Cycle of 15 poems by Yi Sang

Crow's Eye View is a 15-part poetry anthology written by Korean author Yi Sang. It was published by The Chosun
 Chungang Ilbo between July 24, 1934, and August 8. The anthology was originally planned to contain 30 poems, but only 15 could be published, due to criticism describing the works as too difficult to understand. The poems themselves are abstract, purposefully conveying feelings of anxiety, fear, and confusion.

== Origin of title ==
The name of the anthology is a play on the phrase "bird's eye view", an elevated view of an object from above. However, 鳥, meaning bird, is replaced with 烏 meaning crow. It is generally accepted that this is meant to further the themes of anxiety and fear that the poetry deals with, as crows are traditionally associated with misfortune or are considered to be harbingers of death. Since the expression '烏瞰圖' (Crow's Eye View) does not exist, it is said that publishers would ask if the title was a typo of the phrase '鳥瞰圖' (bird's eye view).

== Poem No.1 ==

=== Analysis ===
It is noticeable that the poem is not spaced at all. Since Korean is a spoken language, spacing is the most basic rule of speech. When not spaced, it is not only confusing to read but also difficult to grasp the meaning. Violating the basic code of such grammar implies the poet's rebellion and disobedience to the symbolic power of the world, and the desire for aesthetic freedom.

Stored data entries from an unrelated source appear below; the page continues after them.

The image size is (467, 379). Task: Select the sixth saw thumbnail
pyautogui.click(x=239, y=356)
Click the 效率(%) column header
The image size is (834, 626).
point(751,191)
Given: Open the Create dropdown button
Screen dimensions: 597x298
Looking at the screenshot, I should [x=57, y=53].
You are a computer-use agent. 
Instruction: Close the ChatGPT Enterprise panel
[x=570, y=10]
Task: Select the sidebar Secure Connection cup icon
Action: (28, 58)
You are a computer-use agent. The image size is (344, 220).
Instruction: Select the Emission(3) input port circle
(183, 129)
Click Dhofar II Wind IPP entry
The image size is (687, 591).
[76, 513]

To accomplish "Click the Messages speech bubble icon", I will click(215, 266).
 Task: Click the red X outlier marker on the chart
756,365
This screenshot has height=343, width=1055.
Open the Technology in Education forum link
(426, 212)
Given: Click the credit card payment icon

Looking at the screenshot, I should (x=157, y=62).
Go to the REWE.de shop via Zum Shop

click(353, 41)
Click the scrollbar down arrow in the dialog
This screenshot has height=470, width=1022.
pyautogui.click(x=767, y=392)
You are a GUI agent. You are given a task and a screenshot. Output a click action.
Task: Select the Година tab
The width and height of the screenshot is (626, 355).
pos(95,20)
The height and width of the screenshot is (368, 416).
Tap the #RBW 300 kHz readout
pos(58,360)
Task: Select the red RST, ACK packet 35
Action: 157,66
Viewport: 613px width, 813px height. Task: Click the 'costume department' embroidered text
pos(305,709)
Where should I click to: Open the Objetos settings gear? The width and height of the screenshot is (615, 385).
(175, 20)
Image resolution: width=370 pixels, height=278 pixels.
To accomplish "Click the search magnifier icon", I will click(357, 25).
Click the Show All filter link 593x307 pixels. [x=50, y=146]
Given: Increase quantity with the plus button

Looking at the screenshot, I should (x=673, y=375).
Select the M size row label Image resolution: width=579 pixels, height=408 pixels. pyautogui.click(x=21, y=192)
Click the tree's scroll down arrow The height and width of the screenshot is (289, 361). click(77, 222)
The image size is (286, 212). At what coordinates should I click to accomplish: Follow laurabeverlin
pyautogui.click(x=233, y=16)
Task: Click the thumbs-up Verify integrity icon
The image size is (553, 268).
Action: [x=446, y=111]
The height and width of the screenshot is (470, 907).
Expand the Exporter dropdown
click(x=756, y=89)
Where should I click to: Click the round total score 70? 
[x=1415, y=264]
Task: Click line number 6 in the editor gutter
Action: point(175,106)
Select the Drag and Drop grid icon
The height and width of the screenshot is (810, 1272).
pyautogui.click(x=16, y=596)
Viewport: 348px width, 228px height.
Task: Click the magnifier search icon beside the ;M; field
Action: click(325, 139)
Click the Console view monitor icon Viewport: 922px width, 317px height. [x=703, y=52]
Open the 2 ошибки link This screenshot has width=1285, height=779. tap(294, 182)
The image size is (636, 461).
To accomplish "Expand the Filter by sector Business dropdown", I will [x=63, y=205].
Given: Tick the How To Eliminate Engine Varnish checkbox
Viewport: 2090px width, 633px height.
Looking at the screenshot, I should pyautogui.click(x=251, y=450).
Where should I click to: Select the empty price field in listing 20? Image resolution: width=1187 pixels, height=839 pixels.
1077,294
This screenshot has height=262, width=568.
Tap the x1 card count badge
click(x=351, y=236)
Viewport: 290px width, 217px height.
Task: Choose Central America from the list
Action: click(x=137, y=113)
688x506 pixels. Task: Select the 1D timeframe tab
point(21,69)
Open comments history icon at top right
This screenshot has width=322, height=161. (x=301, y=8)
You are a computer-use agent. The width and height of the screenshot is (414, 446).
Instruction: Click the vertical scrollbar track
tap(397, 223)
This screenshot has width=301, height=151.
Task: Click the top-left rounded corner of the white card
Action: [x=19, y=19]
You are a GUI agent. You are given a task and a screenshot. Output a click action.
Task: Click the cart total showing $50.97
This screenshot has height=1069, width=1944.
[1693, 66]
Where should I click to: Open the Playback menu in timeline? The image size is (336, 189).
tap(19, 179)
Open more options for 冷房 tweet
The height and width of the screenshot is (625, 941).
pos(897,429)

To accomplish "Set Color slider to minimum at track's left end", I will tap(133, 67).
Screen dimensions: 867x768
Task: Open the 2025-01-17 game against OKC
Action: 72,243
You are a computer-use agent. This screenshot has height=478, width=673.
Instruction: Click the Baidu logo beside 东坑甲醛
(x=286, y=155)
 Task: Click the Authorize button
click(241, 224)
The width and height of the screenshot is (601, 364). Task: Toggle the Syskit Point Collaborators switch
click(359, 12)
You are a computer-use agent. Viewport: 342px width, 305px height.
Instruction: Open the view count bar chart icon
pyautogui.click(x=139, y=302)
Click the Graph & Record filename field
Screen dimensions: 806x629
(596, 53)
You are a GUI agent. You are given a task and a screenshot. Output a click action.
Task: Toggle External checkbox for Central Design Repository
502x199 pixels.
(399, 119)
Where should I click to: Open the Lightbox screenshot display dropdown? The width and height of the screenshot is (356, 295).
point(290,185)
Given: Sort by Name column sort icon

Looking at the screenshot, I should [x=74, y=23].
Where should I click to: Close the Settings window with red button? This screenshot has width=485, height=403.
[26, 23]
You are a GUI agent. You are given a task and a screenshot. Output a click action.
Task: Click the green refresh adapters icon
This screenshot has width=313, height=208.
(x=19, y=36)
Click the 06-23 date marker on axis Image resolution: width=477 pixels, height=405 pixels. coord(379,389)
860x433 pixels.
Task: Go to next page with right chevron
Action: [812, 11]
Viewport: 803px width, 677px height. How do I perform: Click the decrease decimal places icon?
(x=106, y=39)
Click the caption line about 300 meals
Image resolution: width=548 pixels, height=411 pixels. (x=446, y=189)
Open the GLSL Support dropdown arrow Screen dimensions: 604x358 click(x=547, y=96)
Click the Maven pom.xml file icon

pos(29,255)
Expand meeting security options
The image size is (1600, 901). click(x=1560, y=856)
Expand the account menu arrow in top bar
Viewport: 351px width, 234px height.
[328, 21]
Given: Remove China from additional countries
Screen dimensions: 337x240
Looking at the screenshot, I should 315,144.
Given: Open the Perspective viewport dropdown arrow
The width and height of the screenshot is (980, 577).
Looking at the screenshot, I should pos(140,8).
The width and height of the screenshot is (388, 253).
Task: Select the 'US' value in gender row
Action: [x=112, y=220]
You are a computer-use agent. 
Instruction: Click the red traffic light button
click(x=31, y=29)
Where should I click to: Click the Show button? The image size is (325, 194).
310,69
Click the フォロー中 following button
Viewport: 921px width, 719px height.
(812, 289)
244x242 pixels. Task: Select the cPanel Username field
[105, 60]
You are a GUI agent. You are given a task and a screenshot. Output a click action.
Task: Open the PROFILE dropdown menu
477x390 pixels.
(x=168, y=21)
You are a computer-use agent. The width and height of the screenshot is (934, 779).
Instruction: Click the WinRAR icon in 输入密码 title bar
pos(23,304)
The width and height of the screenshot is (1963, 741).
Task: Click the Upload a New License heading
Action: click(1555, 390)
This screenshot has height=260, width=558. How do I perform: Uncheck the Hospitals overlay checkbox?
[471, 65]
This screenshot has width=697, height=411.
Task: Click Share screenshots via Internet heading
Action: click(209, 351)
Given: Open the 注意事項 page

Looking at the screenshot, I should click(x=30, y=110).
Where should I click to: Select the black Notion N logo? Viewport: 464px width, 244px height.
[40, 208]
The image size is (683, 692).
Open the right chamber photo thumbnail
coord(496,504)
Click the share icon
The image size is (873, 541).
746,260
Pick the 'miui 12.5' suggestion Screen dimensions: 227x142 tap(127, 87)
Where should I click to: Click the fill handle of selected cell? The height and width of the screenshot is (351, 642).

Usually, in the 1930s of Korea (which was Japanese occupation period), people would have had to live in despair wherever they went. Also, Yi Sang was suffering from lung disease, so he always had threats of death. The thirteen people who lost their sense of life and direction are self-portraits of his nation and their own image. This poem expresses fear, frustration, and faint hope of the colonial poet who had to live in a heartbreaking period of anxiety and fear in the paradoxical situation of 'dead end' and 'open end'.

There are various analysis of the '13' children. One of the most common analysis of the number is that it represents the 13 people at the Last Supper. The part where it says '13 Children were just gathered together like that as either frightening or frightened children (The absence of any other Condition were highly preferable)' shows the anxiety of Judas, who is destined to betray Jesus and the anxiety of other apostles who doesn't know who the betrayer is.

== Poem No.4 ==

=== Analysis ===
The common analysis of this poem is that the numbers symbolize geometric sequence. The sequence always converges to zero, which symbolizes death. Also, it can be related with his tuberculosis that he was suffering from. The problem relating to this poem was presented on College Scholastic Ability Test (South Korea) 2003.

== In other media ==
The first track of avant-garde cellist Okkyung Lee's album Ghil (2013) is titled "The Crow Flew After Yi Sang", in reference to the anthology and its author.

Limbus Company, a video game developed by South Korean game development studio Project Moon, features a character named after the author of Crow's Eye View, Yi Sang, who can use a special attack by the name of "E.G.O" that shares its name with the anthology.